%%

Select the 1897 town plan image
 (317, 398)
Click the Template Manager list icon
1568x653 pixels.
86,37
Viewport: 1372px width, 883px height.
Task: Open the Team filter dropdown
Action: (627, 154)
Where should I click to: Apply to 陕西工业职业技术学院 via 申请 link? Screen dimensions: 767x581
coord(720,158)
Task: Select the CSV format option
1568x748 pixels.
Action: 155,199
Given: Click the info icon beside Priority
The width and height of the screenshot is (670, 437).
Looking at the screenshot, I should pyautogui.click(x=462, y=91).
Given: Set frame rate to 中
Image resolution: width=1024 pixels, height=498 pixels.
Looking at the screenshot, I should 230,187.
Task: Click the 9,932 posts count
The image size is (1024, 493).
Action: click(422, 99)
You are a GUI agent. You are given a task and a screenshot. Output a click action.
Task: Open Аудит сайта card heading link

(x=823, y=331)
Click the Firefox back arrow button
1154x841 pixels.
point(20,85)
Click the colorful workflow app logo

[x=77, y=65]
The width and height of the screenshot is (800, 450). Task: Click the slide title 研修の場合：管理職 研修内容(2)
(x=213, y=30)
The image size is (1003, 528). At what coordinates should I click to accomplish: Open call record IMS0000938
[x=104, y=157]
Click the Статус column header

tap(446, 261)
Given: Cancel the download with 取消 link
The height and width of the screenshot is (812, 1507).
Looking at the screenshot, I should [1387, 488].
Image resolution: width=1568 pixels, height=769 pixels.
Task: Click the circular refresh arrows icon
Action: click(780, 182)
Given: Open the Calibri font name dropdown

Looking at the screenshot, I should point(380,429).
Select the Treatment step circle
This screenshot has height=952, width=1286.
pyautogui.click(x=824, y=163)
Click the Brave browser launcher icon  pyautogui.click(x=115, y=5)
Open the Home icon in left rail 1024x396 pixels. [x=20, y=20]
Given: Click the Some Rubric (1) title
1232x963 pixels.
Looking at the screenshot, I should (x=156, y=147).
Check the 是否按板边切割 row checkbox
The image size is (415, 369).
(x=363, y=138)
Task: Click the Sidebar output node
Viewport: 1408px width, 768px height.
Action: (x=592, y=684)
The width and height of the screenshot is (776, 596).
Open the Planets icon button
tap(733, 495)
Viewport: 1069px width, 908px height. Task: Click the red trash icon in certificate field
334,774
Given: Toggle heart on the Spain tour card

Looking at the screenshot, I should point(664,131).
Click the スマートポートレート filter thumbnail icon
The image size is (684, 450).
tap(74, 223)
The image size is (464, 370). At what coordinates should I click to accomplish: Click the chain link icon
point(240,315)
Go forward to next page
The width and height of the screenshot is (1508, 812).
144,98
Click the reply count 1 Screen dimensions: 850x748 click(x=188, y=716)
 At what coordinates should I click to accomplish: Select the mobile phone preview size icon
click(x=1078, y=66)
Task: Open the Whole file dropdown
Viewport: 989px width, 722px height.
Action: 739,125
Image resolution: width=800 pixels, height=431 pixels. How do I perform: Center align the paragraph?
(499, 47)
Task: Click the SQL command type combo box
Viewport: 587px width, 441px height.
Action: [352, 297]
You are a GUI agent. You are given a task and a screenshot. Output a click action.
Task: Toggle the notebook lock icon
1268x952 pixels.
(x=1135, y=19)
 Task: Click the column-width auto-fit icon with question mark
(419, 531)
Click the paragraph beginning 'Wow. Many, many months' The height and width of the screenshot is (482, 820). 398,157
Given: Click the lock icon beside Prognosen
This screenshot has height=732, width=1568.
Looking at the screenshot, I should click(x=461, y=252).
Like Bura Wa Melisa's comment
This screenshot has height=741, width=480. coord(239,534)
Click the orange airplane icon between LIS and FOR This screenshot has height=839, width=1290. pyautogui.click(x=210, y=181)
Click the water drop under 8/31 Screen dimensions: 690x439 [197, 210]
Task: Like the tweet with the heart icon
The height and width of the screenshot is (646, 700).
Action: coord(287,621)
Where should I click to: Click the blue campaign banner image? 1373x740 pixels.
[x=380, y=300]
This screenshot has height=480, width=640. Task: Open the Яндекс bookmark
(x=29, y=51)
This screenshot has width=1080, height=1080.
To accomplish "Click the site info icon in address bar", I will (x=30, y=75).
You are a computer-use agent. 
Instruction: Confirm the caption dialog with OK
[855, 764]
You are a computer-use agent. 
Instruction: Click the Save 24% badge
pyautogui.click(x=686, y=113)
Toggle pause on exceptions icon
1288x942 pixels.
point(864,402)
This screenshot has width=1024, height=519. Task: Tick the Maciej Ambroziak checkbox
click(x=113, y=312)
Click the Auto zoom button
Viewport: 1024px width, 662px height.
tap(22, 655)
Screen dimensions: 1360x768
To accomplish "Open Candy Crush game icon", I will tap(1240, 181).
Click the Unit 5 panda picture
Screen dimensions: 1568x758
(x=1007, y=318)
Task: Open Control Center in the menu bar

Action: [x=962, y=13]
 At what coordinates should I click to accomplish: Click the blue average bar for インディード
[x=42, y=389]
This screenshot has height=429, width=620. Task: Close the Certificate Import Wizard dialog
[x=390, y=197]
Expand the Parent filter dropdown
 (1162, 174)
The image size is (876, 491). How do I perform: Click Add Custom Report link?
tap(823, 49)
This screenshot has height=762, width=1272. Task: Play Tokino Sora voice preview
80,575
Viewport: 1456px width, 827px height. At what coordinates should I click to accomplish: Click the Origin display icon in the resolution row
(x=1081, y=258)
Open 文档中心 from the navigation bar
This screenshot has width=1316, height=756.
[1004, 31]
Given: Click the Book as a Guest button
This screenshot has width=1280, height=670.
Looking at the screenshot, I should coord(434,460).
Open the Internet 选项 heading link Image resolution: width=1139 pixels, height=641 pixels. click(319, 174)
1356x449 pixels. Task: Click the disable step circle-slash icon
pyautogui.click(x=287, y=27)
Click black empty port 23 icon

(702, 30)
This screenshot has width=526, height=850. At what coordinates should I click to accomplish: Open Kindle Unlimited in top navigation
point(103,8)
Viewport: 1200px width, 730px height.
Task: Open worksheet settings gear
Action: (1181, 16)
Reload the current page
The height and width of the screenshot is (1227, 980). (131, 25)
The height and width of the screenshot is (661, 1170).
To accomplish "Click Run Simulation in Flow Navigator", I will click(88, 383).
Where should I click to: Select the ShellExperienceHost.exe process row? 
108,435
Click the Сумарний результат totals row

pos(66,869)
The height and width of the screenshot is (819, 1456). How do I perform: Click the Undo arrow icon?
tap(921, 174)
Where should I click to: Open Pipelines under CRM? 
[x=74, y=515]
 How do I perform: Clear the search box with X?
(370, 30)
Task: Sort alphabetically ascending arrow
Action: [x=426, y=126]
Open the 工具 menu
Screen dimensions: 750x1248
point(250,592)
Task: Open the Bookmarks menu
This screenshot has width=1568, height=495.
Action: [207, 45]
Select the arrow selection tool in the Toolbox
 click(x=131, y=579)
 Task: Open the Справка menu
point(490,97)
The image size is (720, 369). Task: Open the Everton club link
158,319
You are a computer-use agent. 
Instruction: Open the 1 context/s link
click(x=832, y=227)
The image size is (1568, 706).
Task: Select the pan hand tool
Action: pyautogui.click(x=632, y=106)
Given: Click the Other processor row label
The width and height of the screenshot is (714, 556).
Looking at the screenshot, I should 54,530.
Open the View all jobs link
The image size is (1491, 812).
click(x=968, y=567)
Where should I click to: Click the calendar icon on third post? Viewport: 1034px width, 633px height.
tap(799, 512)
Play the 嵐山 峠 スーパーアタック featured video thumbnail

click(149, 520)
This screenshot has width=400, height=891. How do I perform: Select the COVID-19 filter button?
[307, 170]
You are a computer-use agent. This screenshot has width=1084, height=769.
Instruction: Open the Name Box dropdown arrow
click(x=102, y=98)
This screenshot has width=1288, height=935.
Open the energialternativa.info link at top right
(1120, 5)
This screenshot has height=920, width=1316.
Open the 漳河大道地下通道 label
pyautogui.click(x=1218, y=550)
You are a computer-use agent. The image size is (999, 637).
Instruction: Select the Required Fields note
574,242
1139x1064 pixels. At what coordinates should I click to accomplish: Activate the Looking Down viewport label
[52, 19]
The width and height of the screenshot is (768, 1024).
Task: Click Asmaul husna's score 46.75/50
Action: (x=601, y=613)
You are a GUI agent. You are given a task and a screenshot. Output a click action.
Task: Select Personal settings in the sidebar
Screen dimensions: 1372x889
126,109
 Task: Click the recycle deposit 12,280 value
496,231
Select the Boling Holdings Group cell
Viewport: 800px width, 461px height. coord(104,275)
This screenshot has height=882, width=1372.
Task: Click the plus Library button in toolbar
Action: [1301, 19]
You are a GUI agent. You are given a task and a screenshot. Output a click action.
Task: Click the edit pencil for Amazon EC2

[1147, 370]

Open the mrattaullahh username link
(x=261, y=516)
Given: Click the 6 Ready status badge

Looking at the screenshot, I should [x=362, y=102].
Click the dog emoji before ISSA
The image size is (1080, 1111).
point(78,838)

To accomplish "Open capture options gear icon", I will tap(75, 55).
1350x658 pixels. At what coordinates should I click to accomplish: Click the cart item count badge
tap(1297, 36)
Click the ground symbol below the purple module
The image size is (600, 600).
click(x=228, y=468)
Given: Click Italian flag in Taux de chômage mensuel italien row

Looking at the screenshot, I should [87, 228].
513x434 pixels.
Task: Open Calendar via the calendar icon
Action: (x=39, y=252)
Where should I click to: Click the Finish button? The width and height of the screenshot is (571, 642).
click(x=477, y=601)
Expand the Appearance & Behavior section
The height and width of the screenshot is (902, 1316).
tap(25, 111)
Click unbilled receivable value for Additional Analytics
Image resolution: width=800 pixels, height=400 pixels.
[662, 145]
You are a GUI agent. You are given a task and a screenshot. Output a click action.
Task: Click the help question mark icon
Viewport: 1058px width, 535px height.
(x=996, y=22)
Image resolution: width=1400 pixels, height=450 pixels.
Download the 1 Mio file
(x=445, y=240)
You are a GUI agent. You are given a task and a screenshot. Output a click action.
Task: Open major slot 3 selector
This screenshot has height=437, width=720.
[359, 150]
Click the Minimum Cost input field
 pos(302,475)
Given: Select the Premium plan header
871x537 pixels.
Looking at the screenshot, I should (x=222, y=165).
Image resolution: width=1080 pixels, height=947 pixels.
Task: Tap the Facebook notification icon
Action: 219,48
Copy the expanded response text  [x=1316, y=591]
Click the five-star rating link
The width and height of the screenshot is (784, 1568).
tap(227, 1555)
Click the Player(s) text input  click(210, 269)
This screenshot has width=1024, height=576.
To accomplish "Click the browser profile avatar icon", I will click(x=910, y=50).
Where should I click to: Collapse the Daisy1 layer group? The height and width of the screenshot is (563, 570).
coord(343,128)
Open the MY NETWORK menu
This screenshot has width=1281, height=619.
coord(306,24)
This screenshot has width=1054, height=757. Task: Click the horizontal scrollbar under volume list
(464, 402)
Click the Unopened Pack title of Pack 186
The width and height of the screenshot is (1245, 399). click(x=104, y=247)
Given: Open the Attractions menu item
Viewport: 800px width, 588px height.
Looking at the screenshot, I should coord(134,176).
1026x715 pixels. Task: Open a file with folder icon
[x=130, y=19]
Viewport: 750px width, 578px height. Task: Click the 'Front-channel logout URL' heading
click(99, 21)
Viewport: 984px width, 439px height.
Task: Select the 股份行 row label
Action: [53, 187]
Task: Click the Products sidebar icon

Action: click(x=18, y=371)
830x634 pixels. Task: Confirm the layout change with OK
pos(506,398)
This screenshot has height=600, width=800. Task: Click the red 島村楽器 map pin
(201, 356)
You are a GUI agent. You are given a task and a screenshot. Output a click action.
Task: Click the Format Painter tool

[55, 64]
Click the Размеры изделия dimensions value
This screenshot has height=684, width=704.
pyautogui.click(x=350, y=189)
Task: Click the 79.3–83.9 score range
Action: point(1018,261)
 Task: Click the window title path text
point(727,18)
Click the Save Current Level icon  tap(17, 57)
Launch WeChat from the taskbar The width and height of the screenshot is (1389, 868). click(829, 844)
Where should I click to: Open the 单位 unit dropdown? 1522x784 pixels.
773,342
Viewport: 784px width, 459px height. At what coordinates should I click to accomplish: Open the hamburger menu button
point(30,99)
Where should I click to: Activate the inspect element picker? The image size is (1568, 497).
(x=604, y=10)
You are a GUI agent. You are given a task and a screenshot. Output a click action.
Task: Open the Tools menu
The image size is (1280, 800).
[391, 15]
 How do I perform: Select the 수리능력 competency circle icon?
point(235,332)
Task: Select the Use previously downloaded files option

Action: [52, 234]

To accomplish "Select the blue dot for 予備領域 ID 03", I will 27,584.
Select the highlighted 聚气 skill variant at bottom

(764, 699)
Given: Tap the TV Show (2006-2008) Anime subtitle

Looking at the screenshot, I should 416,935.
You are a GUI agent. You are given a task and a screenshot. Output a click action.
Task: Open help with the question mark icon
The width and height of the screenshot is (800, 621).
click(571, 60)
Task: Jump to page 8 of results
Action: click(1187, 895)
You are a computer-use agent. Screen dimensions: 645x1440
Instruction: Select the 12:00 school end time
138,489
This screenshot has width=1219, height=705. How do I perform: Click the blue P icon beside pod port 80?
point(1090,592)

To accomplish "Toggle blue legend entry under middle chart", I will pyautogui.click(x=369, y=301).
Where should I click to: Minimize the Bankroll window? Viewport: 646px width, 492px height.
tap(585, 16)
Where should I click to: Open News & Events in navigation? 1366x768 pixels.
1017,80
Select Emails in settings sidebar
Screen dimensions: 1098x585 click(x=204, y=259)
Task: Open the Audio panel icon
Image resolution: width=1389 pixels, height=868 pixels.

%%

== Exercise objective ==
Copy the items without changes, beginning at the line that contains "Given: Click the info icon beside Priority" and stopping after the line that contains "Action: click(422, 99)".

== Response ==
Given: Click the info icon beside Priority
The width and height of the screenshot is (670, 437).
Looking at the screenshot, I should pyautogui.click(x=462, y=91).
Given: Set frame rate to 中
Image resolution: width=1024 pixels, height=498 pixels.
Looking at the screenshot, I should 230,187.
Task: Click the 9,932 posts count
The image size is (1024, 493).
Action: click(422, 99)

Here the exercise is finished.